Pour autant, l’impératif médiatique et l’insistance mise pour s’attribuer le bénéfice politico- moral de l’opération sont venus produire des effets contre productifs sur le plan politique et stratégique.
S’il pouvait se concevoir de recevoir à l’Élysée une délégation du CNT, était-il judicieux de la reconnaître (on sait peu sur elle), de surcroit, de façon isolée, la veille d’un sommet européen consacré à la Libye ? N’aurait-il pas été préférable d’en faire la proposition d’une reconnaissance commune aux pays européens ou du moins d’attendre l’issue de la réunion pour faire une telle reconnaissance ? Cette dernière était-elle d’ailleurs nécessaire ? Elle n’est en rien la condition de la mise en place d’une zone d’exclusion aérienne. Le fait de vouloir être en pointe sur l’affaire, a certainement contribué à nourrir les réticences allemandes. La politique européenne de sécurité commune a été mise à mal dans cette affaire.
Il faut également se féliciter que le président n’ait pas suivi les préconisations de BHL, qui demandait à ce que l’intervention militaire ait lieu le plus tôt possible, sans passer par le Conseil de sécurité. L’argument classique d’un refus systématique de la Chine et de la Russie n’a pas tenu. On voit bien les très grandes difficultés dans lesquelles la France aurait été plongée si elle avait avancé en dehors d’un mandat de l’ONU, dont il faut reconnaître le mérite à Alain Juppé et à l’appareil diplomatique française (tant critiqué par BHL) de l’avoir obtenu. À suivre les préconisations de BHL, la France aurait été gravement isolée et l’intervention aurait rapidement tourné au cauchemar pour elle.
Ce n’est pas parce que BHL a joué un rôle dans l’intervention qu’il faut la refuser. Mais ce n’est pas parce qu’on reconnaît ce rôle qu’il faut accepter ses solutions à l’emporte-pièce, de nature à séduire les médias et flatter l’opinion mais qui n’apportent pas de solution durables.
Heureusement que l’intervention a eu le feu vert de l’ONU et s’est faite dans un cadre international légal. Et tout ce qui pourrait éloigner de ce cadre est à rejeter. Même si cela permet de faire des effets de manches et de mèches.

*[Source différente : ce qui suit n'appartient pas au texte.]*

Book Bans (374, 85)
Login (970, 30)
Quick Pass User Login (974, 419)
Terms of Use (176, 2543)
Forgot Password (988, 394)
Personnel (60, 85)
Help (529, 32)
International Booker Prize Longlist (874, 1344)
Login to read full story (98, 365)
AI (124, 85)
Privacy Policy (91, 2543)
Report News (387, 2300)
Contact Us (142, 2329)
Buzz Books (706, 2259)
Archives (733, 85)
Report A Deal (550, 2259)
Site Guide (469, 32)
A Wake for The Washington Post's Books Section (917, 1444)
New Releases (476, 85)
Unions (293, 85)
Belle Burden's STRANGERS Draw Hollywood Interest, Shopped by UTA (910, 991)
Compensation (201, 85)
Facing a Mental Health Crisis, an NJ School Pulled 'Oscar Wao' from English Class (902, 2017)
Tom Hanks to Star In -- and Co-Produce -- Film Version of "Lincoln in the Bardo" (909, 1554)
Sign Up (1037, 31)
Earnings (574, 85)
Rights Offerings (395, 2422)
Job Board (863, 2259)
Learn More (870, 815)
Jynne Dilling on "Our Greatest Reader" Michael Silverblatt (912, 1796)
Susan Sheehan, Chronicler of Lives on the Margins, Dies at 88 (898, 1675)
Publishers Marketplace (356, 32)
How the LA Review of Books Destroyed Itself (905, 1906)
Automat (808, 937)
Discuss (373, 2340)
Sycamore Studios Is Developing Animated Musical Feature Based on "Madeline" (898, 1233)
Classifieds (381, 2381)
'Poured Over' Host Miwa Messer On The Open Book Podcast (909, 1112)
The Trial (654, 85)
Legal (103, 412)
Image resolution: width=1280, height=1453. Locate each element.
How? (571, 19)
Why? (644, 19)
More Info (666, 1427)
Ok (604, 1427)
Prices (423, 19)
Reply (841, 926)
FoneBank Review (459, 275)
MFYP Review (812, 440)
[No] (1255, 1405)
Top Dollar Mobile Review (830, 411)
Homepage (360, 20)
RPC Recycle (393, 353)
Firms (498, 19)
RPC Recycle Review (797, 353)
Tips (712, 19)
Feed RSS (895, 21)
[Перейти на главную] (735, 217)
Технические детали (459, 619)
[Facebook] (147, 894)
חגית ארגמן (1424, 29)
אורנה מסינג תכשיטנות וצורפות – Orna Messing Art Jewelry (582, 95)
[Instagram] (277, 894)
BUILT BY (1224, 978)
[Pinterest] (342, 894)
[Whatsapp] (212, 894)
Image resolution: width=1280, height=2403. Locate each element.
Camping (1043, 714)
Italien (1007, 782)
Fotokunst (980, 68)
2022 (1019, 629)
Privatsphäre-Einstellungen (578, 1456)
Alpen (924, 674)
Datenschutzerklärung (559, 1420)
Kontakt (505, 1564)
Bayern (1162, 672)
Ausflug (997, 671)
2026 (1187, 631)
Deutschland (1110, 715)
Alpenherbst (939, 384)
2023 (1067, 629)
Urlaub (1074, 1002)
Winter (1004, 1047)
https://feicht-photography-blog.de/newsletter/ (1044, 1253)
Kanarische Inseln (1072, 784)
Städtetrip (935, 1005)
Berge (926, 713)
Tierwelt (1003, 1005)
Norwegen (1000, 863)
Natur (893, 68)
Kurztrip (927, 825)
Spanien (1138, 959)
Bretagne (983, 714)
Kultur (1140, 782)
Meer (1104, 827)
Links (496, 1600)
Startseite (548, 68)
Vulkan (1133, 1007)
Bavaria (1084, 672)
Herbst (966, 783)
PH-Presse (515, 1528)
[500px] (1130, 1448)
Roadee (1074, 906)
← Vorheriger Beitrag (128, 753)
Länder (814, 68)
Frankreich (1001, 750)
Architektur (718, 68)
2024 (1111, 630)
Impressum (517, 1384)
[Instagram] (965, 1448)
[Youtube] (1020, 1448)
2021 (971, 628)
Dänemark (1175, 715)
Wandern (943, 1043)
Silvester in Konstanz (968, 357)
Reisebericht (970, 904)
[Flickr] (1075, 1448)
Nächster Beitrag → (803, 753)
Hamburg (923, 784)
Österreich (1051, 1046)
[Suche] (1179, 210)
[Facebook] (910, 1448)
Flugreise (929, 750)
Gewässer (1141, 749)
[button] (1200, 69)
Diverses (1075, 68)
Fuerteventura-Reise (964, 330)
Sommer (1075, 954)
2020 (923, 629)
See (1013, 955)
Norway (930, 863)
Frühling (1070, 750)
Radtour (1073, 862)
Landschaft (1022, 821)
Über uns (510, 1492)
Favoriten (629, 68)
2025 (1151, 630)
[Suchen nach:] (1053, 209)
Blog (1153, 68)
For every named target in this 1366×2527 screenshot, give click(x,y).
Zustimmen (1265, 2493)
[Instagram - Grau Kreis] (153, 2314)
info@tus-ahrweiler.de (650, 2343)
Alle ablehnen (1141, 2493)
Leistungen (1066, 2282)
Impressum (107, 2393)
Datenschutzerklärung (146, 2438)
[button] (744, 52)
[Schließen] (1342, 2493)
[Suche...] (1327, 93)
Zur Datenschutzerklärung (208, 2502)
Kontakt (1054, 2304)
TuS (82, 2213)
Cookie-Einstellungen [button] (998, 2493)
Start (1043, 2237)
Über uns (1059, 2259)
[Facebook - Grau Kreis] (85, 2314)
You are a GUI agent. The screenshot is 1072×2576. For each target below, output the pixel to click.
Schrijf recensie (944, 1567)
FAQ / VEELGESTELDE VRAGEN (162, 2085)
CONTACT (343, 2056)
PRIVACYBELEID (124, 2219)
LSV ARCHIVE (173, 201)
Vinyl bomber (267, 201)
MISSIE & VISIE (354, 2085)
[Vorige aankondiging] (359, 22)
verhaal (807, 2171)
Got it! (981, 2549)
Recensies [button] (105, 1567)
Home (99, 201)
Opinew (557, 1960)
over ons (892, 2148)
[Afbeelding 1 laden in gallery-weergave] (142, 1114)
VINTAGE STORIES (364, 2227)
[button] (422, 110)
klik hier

Les admirateurs de BHL n’ont pas tort d’affirmer que son intervention initiale a contribué à éviter la catastrophe à Benghazi. Ceux qui sont plus réservés sur le personnage n’ont pas tort de penser que le fait de ne pas continuer à suivre ses préconisations a permis d’éviter une catastrophe pour la France, et de créer les conditions d’autres catastrophes à venir dans la région.